While questions have been asked about whether the MTN deal passes the test of the various regulatory requirements, Mittal himself has no doubts. The way the deal has been structured makes it the first major foreign investment proposal under the new rules governing foreign direct investment, which does not count indirect holding when computing the FDI in a company (limited to 74 per cent for telecom); indeed, the deal may be a direct result of the relaxation of FDI rules a couple of months ago--which means that Mittal has moved quickly.

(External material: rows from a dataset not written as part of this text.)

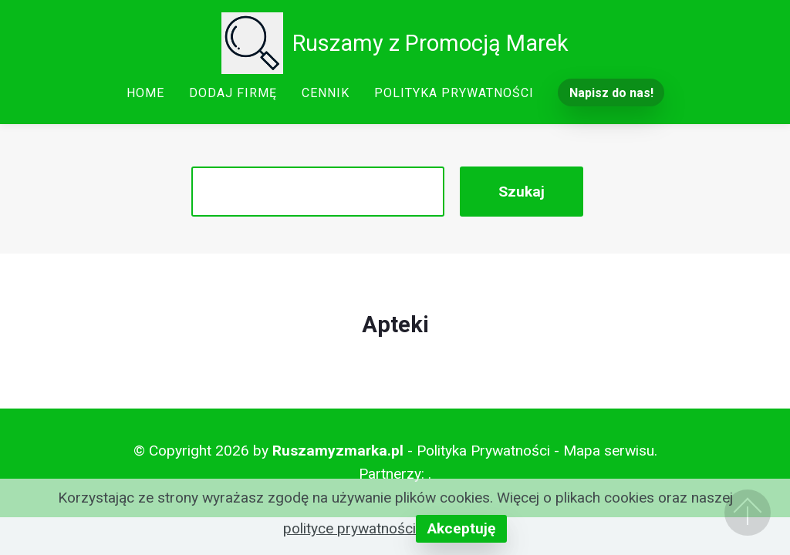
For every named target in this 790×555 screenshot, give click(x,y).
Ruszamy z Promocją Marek (430, 43)
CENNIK (325, 93)
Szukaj (521, 191)
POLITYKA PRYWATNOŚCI (454, 93)
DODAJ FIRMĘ (233, 93)
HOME (145, 93)
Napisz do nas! (611, 93)
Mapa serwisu (608, 450)
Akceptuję (461, 528)
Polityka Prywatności (483, 450)
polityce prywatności (349, 528)
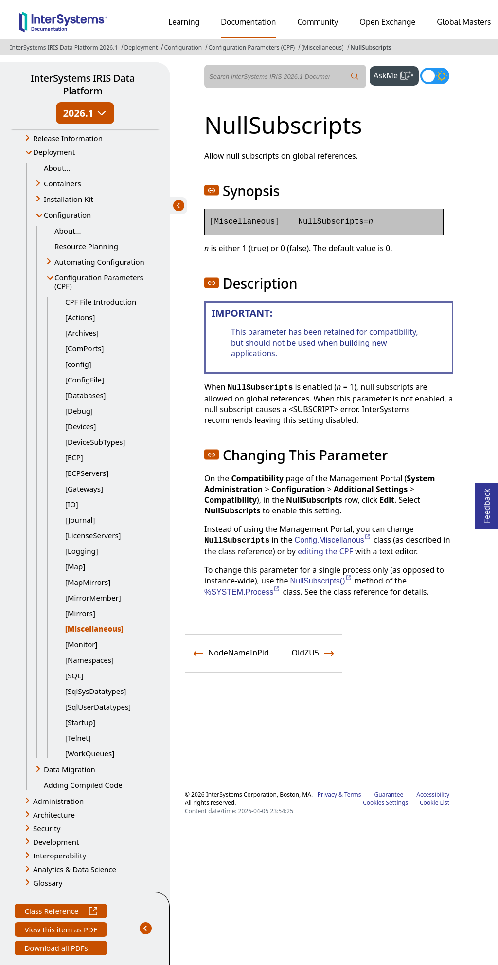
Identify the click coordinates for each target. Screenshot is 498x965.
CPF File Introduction (100, 302)
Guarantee (389, 794)
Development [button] (56, 842)
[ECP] (74, 457)
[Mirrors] (80, 613)
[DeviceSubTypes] (95, 442)
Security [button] (46, 828)
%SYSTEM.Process (242, 592)
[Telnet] (78, 738)
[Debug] (79, 411)
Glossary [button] (48, 883)
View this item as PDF (60, 931)
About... (57, 168)
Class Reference (60, 912)
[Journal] (80, 520)
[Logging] (81, 551)
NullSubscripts (370, 47)
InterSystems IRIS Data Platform (83, 84)
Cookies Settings (385, 803)
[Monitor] (81, 644)
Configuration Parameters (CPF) (251, 47)
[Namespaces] (89, 660)
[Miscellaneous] (322, 47)
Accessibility (432, 794)
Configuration (183, 47)
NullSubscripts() (321, 581)
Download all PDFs (57, 949)
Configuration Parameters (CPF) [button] (98, 282)
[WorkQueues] (89, 753)
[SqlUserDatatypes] (98, 706)
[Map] (75, 566)
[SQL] (74, 675)
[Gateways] (84, 488)
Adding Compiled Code (83, 785)
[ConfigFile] (84, 379)
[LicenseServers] (93, 535)
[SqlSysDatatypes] (95, 691)
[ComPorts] (84, 348)
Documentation (248, 22)
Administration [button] (58, 801)
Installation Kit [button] (68, 199)
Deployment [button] (54, 152)
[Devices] (80, 426)
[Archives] (82, 333)
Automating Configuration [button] (99, 262)
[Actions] (80, 317)
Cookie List (434, 803)
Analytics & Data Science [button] (74, 869)
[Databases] (85, 395)
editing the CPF (325, 551)
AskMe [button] (396, 74)
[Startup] (80, 722)
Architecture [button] (54, 814)
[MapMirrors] (87, 582)
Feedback (486, 503)
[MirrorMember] (93, 597)
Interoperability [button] (59, 855)
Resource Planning (86, 246)
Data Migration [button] (69, 769)
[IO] (71, 504)
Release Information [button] (68, 138)
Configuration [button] (67, 214)
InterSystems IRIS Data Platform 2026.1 (64, 47)
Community (317, 22)
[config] (78, 364)
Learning (183, 22)
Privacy (327, 794)
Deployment (141, 47)
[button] (211, 190)
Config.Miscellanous (333, 540)
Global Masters (464, 22)
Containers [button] (62, 183)
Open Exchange (387, 22)
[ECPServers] (86, 473)
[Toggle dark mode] (434, 76)
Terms (352, 794)
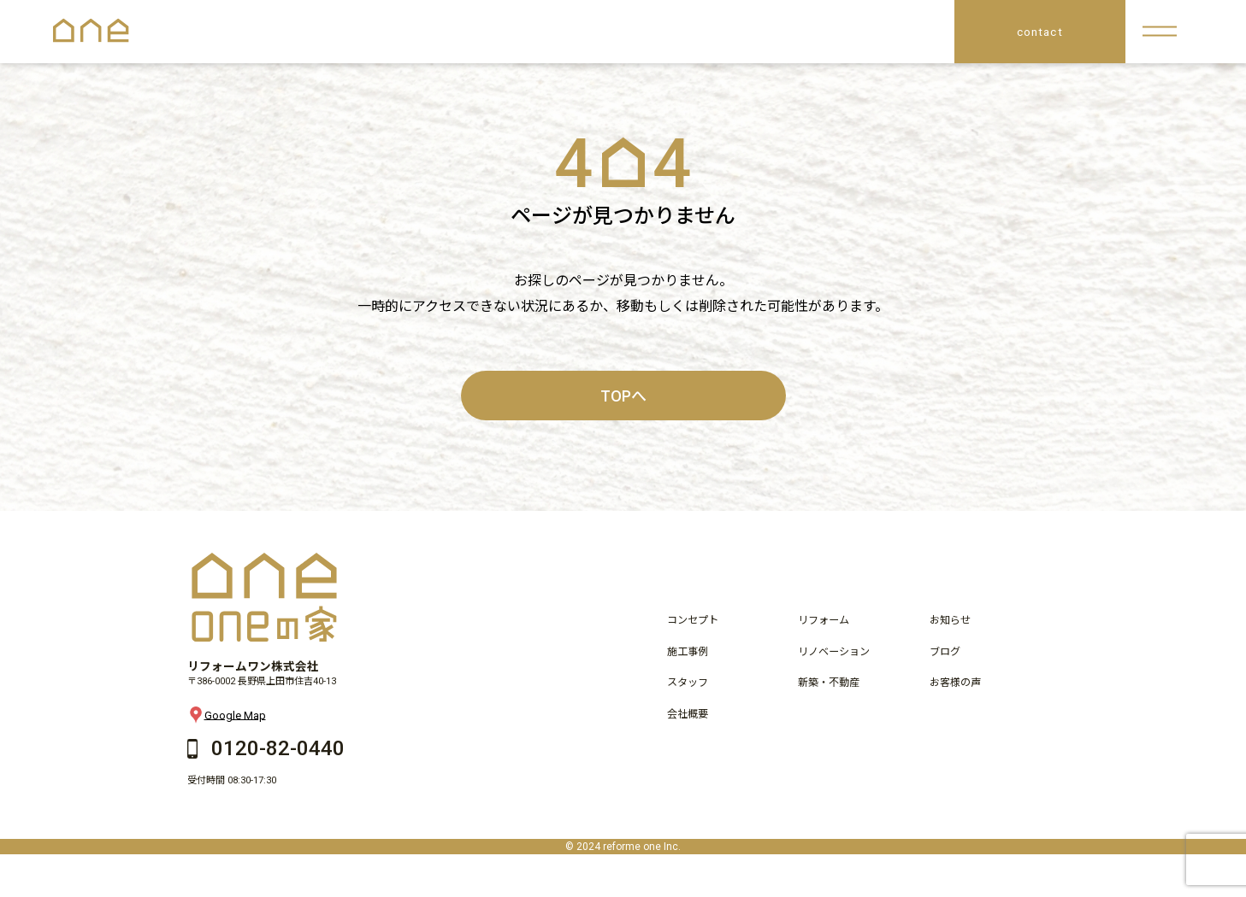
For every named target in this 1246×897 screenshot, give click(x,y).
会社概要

The success of his retailing venture, though a tie-up with Wal-Mart, the world’s largest company, also hinges on a careful reading of the rules on foreign investment in retailing. Foreign investment is banned in single-brand retailing, but the Bharti-WalMart venture is for back-end systems that are outside the purview of this restriction.
Another of Mittal’s strengths is that he has managed to carry a diverse bunch of partners with him. Having traversed a considerable distance from a 25-employee cycle-crankshaft factory that he set up in 1976 in Ludhiana, Mittal has learnt how to keep his partners humming along. In his telecom venture, for instance, Mittal has bought in SingTel, British Telecom, Telecom Italia, Warburg Pincus and Vodafone — all of whom have invested in the company some time or the other. SingTel is still there. And Vodafone also is still there despite the UK company buying into Hutchison-Essar (now Vodafone-Essar).
Outside of telecom, Mittal might have been unhappy at the way Changi Airport walked out of its partnership just a few days before bids for the Delhi airport privatisation project opened, but he said so publicly. His ambition to become a key player in the BPO space also did not take off. The group had a joint venture with US-based BPO TeleTech but eventually sold the company.
So will Mittal be second time lucky in the case of MTN? “At the end of the day, it is all about logic. Either we make our point and convince you, or you make us see your logic,” said Mittal in an interview to Business Standard a few months ago. “There is no other secret,” he added, “We stay on the straight and narrow. Many of my industry friends take so many short cuts. I wonder why they do it.”